- _EXERCISE OBJECTIVE_
Exactly reproduce all the records, keeping pictures out of the copy.

—————

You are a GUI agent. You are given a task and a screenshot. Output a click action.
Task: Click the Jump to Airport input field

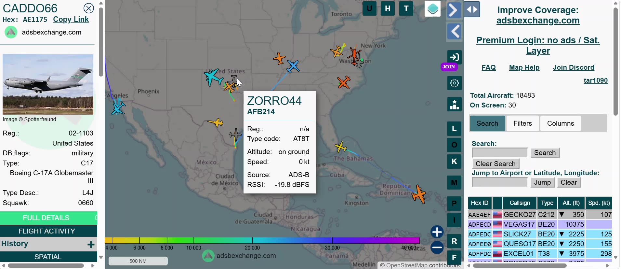pos(500,182)
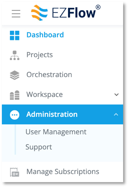Expand the Workspace submenu chevron

click(116, 94)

—————

- _RESULT BELOW_
You are a GUI agent. You are given a task and a screenshot. Output a click action.
Task: Click the Jump to Airport input field

pos(500,182)
Expand the Workspace submenu chevron

click(116, 94)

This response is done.